You deserve to have your experience acknowledged and taken seriously. You deserve to live without fear, without constantly managing someone else's emotions, without having to earn basic respect and dignity.
Hope for Healing
Understanding the patterns of abuse is often the first step toward freedom, but it's not the last. Healing from trauma—especially complex trauma that develops over years—is a journey that requires patience, support, and often professional guidance.
The brain can heal. Neuroplasticity means that the damage done by chronic stress and trauma can be reversed with the right interventions.
Community makes a difference. Connecting with others who understand your experience breaks the isolation that trauma creates.

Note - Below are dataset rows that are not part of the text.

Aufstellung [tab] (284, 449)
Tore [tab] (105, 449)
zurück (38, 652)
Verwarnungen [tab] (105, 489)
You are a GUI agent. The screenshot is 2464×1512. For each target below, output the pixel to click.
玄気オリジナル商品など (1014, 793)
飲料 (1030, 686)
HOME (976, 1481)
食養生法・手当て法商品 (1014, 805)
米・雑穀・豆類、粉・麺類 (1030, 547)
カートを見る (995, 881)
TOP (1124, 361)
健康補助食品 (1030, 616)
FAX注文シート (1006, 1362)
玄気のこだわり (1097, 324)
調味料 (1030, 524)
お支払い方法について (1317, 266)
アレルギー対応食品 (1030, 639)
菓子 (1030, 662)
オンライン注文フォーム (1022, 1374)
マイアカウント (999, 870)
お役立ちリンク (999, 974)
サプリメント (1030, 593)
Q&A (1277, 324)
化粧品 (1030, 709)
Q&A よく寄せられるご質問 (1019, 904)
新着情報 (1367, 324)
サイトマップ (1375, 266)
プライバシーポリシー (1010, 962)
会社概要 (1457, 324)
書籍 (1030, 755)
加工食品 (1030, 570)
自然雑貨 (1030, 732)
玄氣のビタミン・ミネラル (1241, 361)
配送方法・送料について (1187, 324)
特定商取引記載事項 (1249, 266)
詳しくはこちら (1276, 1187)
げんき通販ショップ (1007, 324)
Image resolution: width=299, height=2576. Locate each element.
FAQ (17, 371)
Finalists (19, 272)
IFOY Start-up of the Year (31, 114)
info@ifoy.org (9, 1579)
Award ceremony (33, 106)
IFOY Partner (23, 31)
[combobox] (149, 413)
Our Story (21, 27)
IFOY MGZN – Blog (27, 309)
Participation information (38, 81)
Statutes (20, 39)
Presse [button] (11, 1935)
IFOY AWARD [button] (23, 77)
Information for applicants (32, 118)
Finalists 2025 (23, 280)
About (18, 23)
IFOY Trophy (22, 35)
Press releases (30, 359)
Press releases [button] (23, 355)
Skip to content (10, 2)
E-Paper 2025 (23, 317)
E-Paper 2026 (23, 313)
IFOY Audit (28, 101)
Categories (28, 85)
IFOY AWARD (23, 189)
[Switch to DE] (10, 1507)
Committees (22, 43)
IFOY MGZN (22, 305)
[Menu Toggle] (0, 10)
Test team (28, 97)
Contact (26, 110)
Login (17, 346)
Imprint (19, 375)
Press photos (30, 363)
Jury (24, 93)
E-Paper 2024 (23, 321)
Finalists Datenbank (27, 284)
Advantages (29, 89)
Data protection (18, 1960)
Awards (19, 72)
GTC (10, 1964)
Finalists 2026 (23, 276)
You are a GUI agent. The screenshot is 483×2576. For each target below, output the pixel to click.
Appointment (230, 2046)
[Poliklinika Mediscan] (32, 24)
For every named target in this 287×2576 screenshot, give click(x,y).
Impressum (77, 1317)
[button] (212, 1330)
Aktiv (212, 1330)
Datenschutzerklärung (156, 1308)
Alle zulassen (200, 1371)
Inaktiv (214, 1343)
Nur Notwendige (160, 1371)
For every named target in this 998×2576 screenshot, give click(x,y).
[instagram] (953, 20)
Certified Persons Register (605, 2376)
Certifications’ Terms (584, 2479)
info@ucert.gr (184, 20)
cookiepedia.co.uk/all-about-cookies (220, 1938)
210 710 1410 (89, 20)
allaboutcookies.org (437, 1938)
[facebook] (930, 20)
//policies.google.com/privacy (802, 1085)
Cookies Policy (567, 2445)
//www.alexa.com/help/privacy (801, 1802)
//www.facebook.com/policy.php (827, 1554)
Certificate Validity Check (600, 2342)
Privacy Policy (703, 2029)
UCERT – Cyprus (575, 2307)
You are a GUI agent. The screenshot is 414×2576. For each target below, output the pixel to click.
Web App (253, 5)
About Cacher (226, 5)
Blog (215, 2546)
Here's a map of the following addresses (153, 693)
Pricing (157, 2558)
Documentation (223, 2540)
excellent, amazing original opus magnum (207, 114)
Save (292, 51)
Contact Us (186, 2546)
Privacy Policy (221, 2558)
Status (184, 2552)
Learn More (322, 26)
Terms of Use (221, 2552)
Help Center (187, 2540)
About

Your story matters. Speaking your truth—when you're ready and in safe spaces—helps both your healing and potentially helps others recognize their own situations.
Recovery is possible. I've witnessed countless people rebuild their lives, rediscover their worth, and create healthy relationships after leaving abusive situations.
A Word to Those Who Want to Help
If someone in your life is describing relationship patterns that concern you, resist the urge to minimize their experience or rush them toward solutions. Instead:
Listen without judgment and believe what they're telling you
Ask what they need rather than assuming you know what's best
Respect their timeline for making decisions about their safety
Educate yourself about abuse dynamics so you can be a better support
Connect them with professionals who specialize in these situations
Remember: the average person leaves an abusive relationship seven times before they leave permanently. This isn't because they're weak or stupid—it's because leaving abuse is incredibly complex and dangerous.
Finding Your Voice
What I want most for anyone reading this is that you find your voice—that you develop language for your experience that honors the truth of what you've endured.
You don't have to minimize your pain to make others comfortable. You don't have to accept treatment that damages your soul just because it doesn't leave visible marks. You don't have to stay in relationships that require you to become smaller and smaller to survive.
Abuse is so much more than broken bones and bruises. And once you have language for what you've experienced, you can begin the journey toward freedom, healing, and relationships that honor the beautiful person God created you to be.
Your experience matters. Your pain is real. Your healing is possible. And your voice—when you're ready to use it—has the power to break cycles not just in your own life, but potentially in the lives of others who are still searching for words to describe their own reality.